End of Month Reflections
Why is it important to reflect?
It’s important to reflect because it allows us the chance to pause and assess how things are going and if we’ve accomplished our goals.
Reflection helps us to work through areas in our lives that we feel are stagnant or personal trauma that may have been holding us back.
What were the biggest wins?
In February the biggest wins were:
- Understanding my body more and what food is best and what isn’t.
What were the biggest lessons learned/insights gained?
I found that the biggest lessons learned were that mental health is extremely important and should not be taken for granted. There were times that I had planned to meditate but either put it off for a later date/time or failed to complete the 15 minutes at all.
Other days, I did stick to my planner and meditate and I tell you, they were some of the very best days I had during February. This is why this is a lesson learned. While I know and champion daily meditation, I failed to follow my advice.
A key insight this month was the fact that although I do eat mainly healthy meals. My portions are often way off the mark. I became indulgent with eating more of the dishes I made. Such as Peppered Jack Fruit & Vegan Soup! Those dishes hit the spot for me – the odd thing is, I was fully aware that I was being greedy and I failed on all occasions to stop myself from eating more.
Reflecting now, I know I need to develop more will power. I believe the additional helpings came from the fact that I’ve just been indoors, bored out my mind and isolated. Locked down!
Which life areas were lacking and why?
The life areas I lacked were spiritual, family and friends.
I connected spiritually on an infrequent basis, I feel I avoided it because it brought up so many deep emotions. Memories from my past that have brought me so much pain – including a few traumatic experiences. These emotions form the basis for the reasons why I infrequently eat more food. (albeit healthy foods most of the time, I’m eating too much of it.)

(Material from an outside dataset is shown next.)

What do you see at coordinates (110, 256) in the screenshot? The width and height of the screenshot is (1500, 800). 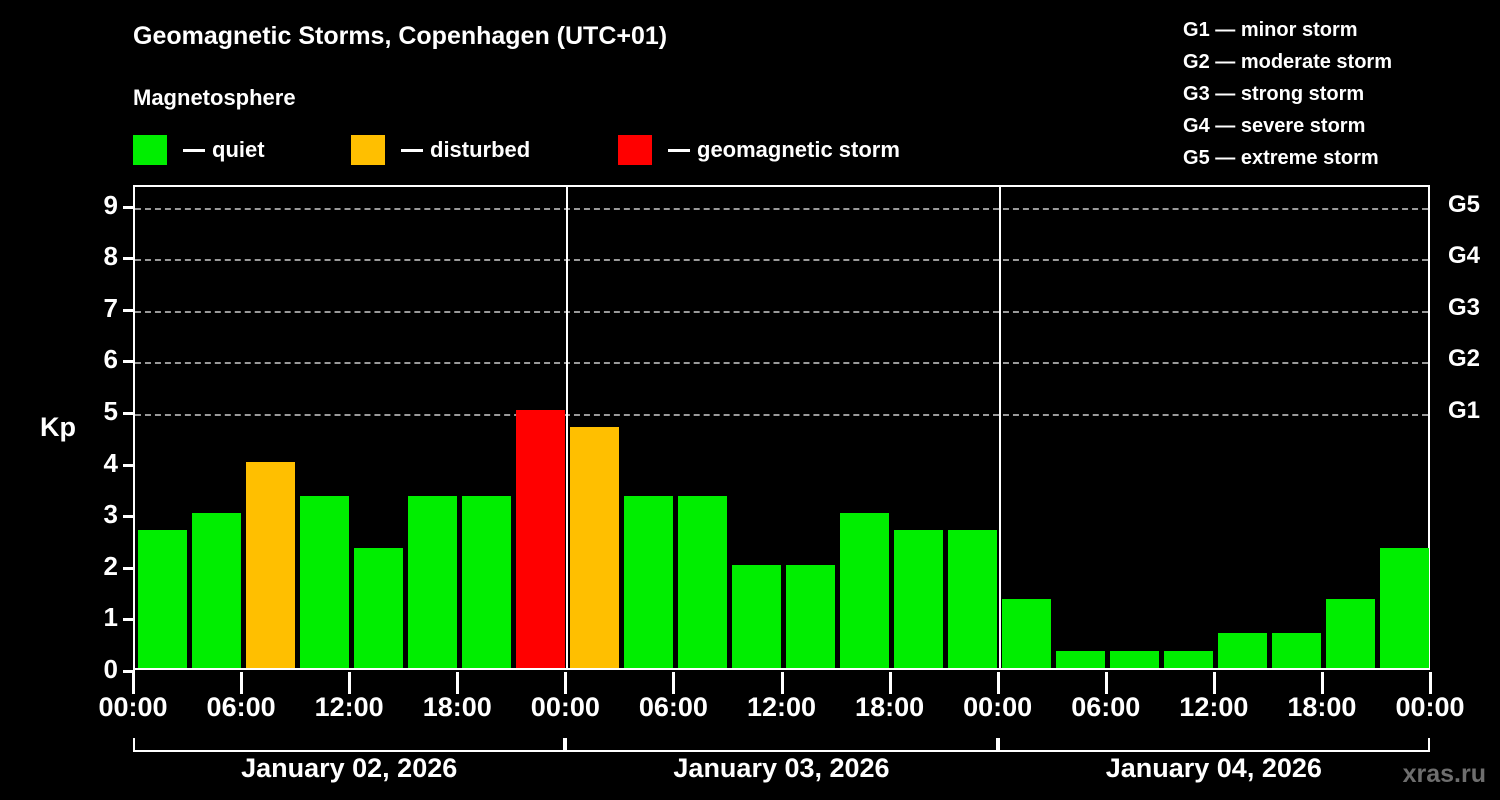 I see `y-tick-label-8: 8` at bounding box center [110, 256].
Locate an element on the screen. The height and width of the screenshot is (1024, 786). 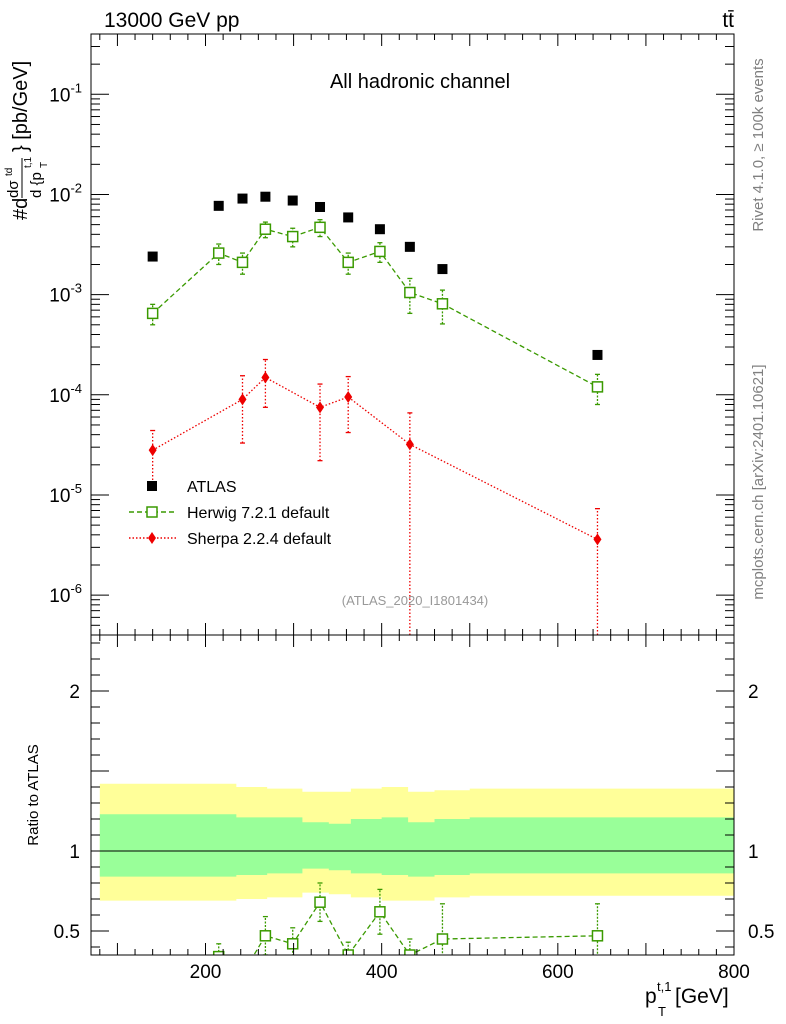
ratio-bands is located at coordinates (412, 842).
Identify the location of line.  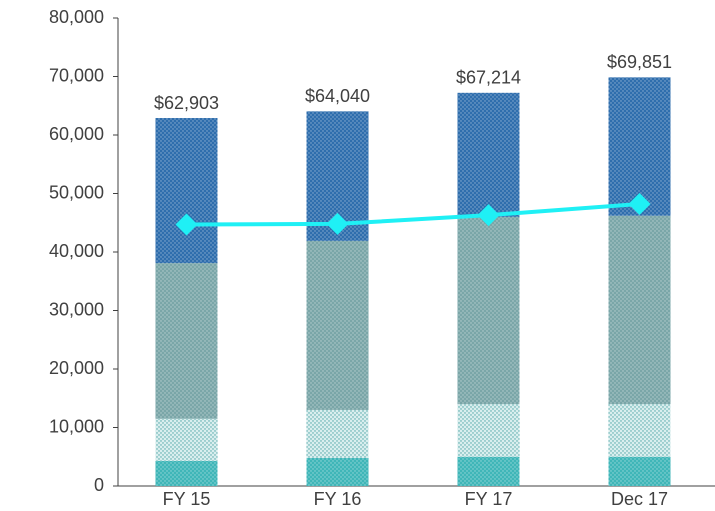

I’ve thought about how to process these old memories that are resurfacing and infecting my days with low moods, which isn’t great when paired with UK wide COVID19 restrictions.
What tasks were not accomplished and why?
Some days were GREAT! Other days were SHITTY.
I was never consistent with my plans. Some days I felt extremely tired – I suffer from iron-deficient anaemia. Other days I struggled to push through and do what needs to be done.
February was a cold, wet month here in the UK and that added to the bouts of depression. I used it as fuel for reasons to stay indoors. Although, I knew that remaining inside was aiding the low moods.
How do I feel about my progress this month?
I feel bad about it and I don’t want it to make me feel like I can’t improve. Which I know is ridiculous, as everyone can improve!
On a scale of 1 to 10, how do I feel overall about this past month?
I would stay I started on a 9 and ended on a 1 – I’ve found the last week of February quite isolating. It was a dark time for me.
Thankfully, I have some amazing family and friends who have shown great support.
How will I improve next month?
I’ve decided to try to complete 3-mile walks, 4 times per week.
On the very last day of February, I pushed myself to get out and go for a walk. It was freezing outside, but I got dressed, wrapped up warm and packed a banana and a bottle of water and set out.
The first 10 minutes was so daunting! Gee, I thought about turning back and retreating to the safety of my home.
March, I’ll be marching through the city with a bottle of water and some snacks.
I’ll be mediating!
There you have it, my end of month reflections.